Now, a Florida jury verdict has held the apartment complex managers and owners were liable for inadequate security and awarded  the decedent's family $8,000,000 in wrongful death damages -

even though the shooter was never caught like the perp was in the photo here!

Florida personal injury attorneys Paige Tropp & Ameen note that the defendants should have implemented proper safety measures to prevent this crime, especially in view of many other recent crimes at Florida apartment complexes.

Unlike in New York, Florida law permits a jury to award survivors loss of companionship damages.  About 30 states allow damages for loss of consortium or loss of companionship in their wrongful death laws. In New York, though, this element of damages is forbidden and juries here are not permitted to award damages suffered by the survivors for their emotional loss. Every year since 1995, there have been failed legislative efforts in New York to get the law changed.

So how come there are still many large wrongful death verdicts and settlements in New York? That's because the permitted damages here include loss of earnings (imagine the tragic death of a young person earning six figures and multiply that out for his expected work life years and the verdict can get into the millions very quickly).

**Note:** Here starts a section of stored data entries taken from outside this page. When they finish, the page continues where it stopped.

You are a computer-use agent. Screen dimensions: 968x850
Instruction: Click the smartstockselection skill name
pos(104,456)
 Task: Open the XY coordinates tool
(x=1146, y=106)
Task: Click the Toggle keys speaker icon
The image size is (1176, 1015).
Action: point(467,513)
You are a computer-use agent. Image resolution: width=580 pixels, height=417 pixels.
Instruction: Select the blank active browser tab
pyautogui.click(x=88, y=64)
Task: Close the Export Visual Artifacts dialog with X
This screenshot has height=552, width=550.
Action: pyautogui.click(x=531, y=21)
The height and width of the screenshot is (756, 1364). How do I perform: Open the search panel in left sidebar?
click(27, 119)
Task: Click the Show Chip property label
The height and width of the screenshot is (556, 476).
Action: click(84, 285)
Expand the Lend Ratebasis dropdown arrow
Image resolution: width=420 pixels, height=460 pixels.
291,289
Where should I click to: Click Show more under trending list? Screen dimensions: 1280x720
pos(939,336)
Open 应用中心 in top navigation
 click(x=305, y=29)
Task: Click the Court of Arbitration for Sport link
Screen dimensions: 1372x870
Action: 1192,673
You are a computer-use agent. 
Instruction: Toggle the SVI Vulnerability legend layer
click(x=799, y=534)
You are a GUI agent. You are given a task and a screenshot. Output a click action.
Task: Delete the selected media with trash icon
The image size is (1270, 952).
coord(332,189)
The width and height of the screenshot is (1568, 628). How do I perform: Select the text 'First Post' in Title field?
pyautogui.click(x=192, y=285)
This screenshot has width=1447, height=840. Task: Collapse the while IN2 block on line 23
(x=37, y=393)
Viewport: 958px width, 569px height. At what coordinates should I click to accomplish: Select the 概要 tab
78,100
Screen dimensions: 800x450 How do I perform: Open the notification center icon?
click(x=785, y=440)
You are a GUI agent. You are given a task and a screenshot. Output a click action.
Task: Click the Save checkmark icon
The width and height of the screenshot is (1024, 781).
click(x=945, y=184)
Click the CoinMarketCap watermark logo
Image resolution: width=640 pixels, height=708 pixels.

And then there's pre-death pain and suffering. This too can be a huge number but the claim is rife with difficulties for the heirs. First, there's the requirement that the decedent was conscious and actually suffered before he died. Second, there's the difficulty of evaluating the proper amount for this claim.

In Glaser v. County of Orange, the estate of a 50 year old man was awarded $350,000 for pain and suffering after a car accident that resulted in his death at the scene. The jury returned a verdict in the sum of $1,000,000 an amount the appellate court found was too high because the plaintiff's medical expert testified that the decedent was conscious for no more than two to three minutes after his windshield was struck by a rear axle that came loose from the defendant's dump truck and struck the decedent's windshield and he was pronounced dead 15 minutes after the crash.

The Glaser family was faced with long-standing law in New York that to recover for pre-death pain and suffering the estate bears the burden of proving that a decedent suffered conscious pain and suffering - some level of awareness -  following the accident. In the Glaser case, the appellate court was clearly swayed by testimony of witnesses on the scene that the decedent was not moving and exhibited no outward signs of pain.

The court was also influenced by its own 2007 decision in Bennett v. Henry in which it determined that it would not disturb a jury award of $400,000 for pre-death pain and suffering of a 74 year old woman killed in a car accident. There, witnesses testified that they observed the decedent to be breathing at the scene, in pain and making sounds. She was not pronounced dead until 10 hours later at the hospital.